He pulled my hand away and laced his fingers through mine. “Another thing – if I hadn’t been working on that blasted car the day of the accident, I’d not have sent the kids back to you. I’d have said ‘no, you can’t visit today.’ Deep down, I
knew
you wanted me to intervene but I was so aggravated with missing tools and trying to find the right parts.”
“You were doing what you had to do, honey. That’s you. You take care of us. Stop beating yourself up over it. Here,” I reached to the bedside table and handed him the essay Mrs. Carter had personally dropped by the previous afternoon..
“It’s written by Joanna. Remember the little girl I told you Krissie befriended at school?”
He read it aloud:
“The Person Who I Admire the Most...I admire Krissie Crenshaw the most of all people because she was the most prittiest girl of all. She was a very sweet girl who did everything her mother or father told her to do. I would like to be like her because she was so nice to everybody and she had many friends in her class. I would like to be like her because she was a cristian and when I die I would not have to worry about going to heaven because I would know I was going there. I would like to be like Krissie because she went to church every time there was services. I wish I could have been her because she was loved by everybody. She was my best friend in the whole world. Joanna Coggins.”

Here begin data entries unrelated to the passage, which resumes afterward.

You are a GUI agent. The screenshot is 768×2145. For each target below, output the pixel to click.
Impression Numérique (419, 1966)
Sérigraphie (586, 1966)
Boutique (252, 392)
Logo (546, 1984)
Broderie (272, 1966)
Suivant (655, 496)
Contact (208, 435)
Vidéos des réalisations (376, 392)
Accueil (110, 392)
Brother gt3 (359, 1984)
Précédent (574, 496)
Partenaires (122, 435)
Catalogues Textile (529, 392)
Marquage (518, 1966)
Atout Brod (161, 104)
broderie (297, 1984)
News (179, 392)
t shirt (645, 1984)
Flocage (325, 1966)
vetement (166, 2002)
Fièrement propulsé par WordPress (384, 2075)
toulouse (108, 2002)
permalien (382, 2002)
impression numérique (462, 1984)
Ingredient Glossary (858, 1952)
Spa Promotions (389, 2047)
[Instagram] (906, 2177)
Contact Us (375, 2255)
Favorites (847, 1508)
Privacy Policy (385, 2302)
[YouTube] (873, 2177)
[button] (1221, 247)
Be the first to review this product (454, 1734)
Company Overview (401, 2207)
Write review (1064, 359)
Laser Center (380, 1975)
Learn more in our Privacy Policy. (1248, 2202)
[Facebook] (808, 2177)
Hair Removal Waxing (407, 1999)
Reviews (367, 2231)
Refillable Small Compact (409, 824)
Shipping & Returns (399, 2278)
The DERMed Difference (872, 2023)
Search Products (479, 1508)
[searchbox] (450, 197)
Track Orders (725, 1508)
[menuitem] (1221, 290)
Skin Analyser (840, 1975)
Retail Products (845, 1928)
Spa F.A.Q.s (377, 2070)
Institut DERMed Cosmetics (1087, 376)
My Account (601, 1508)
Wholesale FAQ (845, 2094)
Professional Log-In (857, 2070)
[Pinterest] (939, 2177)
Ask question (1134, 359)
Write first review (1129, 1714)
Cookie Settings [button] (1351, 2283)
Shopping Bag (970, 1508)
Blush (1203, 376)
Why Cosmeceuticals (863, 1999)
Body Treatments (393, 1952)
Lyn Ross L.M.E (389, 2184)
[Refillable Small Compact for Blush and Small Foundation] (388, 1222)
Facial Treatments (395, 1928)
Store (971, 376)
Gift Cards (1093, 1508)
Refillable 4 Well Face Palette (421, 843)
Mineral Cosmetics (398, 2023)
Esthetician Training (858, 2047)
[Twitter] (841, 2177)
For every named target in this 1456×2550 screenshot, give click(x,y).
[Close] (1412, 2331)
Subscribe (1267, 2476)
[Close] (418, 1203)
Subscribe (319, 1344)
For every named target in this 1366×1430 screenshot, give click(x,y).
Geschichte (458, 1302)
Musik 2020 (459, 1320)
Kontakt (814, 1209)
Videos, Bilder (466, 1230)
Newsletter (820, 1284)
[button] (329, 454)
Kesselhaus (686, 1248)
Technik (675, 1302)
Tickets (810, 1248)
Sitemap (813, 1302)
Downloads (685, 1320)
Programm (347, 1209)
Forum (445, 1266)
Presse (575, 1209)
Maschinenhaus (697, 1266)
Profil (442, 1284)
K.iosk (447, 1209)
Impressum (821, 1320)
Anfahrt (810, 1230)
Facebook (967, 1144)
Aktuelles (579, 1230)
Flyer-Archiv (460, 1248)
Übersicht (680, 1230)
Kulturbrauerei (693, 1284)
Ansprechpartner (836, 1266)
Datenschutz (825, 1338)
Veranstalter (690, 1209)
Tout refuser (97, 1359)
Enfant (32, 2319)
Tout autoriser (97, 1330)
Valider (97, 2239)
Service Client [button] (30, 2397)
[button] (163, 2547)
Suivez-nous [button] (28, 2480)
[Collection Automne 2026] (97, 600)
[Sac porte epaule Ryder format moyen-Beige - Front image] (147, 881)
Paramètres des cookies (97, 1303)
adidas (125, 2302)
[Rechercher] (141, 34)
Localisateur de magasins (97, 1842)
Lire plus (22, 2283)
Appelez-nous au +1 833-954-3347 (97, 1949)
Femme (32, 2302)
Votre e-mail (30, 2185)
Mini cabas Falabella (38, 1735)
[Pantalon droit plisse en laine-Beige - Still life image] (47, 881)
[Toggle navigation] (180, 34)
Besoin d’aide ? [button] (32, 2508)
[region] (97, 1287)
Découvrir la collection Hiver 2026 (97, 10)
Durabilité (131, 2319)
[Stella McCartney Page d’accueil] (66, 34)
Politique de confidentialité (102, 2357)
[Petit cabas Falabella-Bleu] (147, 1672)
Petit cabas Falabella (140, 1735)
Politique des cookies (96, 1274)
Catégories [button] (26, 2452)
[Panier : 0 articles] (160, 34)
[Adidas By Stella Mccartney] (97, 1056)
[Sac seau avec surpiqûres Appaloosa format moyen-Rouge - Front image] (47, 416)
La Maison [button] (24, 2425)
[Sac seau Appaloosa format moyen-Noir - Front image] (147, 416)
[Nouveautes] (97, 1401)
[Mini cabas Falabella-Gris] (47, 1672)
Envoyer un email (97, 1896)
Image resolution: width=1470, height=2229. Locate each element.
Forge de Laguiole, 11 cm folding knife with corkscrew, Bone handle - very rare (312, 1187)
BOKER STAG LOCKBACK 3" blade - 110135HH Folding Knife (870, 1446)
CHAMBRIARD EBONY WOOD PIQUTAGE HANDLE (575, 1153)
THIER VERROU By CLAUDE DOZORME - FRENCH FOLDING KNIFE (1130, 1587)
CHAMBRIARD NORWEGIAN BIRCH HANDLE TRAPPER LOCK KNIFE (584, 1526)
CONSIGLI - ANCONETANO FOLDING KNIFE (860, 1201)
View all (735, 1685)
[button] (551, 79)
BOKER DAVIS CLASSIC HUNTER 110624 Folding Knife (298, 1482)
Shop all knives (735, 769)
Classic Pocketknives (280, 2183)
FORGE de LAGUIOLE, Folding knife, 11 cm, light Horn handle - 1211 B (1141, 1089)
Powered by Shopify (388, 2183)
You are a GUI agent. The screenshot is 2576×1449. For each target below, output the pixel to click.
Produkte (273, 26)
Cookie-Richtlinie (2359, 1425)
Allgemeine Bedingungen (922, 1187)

“Some tribute,” he said softly, his eyes moist.
“Her life
did
count,” I said.
We embraced and kissed before Kirk took his leave. I watched from my reclining position on the bed as he disappeared to do his Father’s bidding. How on earth could he feel responsible for Krissie’s death?
It was, after all
, my
fault.
“And we want you to sing at our wedding, Neecy,” Moose announced, grinning so big his eyes disappeared into the folds of his cheeks and brow. I forced my preacher’s wife smile. I’d deal with my feelings later. Right now, I needed to be there for Moose.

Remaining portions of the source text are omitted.